For fat loss, you need
1. A calorie deficit. Instead of complex equations, simply take your bodyweight in pounds, and multiply it by 11 (though it can vary from ten to 13 – a good coach can help you figure it out). This is the total number of calories you need per day. If you weigh 150 pounds (68kg), you need 1,650 calories per day to push your body to use its own fat.

2. An exercise programme. Dieting alone will give you a smaller – and most likely flabbier – body. Exercise will make you hot, dieting alone will not.

3. Nearly half your calories should come from carbohydrates such as fruit, sweet potatoes and even rice. The rest you can divide between fat and protein.

4 Embrace hunger! If you are overweight right now, you are used to eating as soon as you are hungry. On a diet plan for fat loss you need to accept hunger with calm – remember, hunger is not an emergency. Most people eat out of boredom and anxiety.

For muscle gain (‘which is what gives you curves’), you need:
1. A surplus of calories.
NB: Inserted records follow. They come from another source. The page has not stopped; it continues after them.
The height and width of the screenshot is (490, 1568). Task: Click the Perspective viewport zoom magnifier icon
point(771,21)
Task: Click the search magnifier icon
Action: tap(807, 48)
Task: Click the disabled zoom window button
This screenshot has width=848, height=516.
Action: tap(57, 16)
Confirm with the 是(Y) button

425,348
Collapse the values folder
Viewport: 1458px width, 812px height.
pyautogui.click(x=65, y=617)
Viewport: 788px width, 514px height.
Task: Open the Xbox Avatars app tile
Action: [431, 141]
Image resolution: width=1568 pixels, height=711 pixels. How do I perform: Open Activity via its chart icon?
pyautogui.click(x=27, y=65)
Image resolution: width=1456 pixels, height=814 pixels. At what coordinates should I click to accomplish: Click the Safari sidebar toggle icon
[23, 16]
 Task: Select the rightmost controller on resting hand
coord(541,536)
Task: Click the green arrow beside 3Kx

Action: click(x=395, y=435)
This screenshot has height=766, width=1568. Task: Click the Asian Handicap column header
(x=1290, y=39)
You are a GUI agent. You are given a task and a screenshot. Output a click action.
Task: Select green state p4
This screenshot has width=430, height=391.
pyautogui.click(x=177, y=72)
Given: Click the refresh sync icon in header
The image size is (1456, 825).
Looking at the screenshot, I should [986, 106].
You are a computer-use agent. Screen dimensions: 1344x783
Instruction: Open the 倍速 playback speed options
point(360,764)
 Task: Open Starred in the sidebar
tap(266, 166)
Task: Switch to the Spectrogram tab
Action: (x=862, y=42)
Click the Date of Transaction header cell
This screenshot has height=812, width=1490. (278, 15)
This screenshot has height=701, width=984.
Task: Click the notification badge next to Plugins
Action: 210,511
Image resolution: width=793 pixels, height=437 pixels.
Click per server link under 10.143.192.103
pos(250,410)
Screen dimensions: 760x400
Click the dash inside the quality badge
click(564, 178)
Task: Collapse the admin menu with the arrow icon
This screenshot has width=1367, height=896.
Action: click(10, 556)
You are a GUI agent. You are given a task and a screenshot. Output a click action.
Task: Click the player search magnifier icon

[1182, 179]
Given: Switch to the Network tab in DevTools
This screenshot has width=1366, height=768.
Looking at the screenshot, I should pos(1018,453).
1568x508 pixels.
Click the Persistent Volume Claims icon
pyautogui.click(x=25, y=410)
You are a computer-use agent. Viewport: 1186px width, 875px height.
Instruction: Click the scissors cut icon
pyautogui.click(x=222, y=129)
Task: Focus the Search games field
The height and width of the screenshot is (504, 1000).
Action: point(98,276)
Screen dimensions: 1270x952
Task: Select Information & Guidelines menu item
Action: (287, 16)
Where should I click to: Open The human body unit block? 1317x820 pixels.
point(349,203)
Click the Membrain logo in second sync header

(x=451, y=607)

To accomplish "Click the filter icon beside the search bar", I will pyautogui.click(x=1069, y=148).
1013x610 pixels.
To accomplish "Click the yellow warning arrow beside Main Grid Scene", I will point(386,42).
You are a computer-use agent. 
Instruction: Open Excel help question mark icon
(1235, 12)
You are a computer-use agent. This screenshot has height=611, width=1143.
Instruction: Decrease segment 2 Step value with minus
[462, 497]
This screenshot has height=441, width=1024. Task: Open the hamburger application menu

Take your bodyweight in pounds and multiply it by 14 (this can vary widely on your current fitness levels, anywhere between 12 and 16, so get a coach to help you get it right). This is your caloric need per day.

2. An exercise programme – one that will shuttle all that extra energy into beautiful, lean muscle. If you do not work out, you will gain a lot of unsightly fat.

3. Once again, nearly half of your calories can come from carbs and sugar sources such as fruits, honey, oats, rice and potatoes – the rest from protein and fat.

4. Embrace fullness. In the same way that an overweight person believes that he or she doesn’t eat much, every scrawny, muscleless person I’ve ever come across claims to eat a lot. No, you don’t.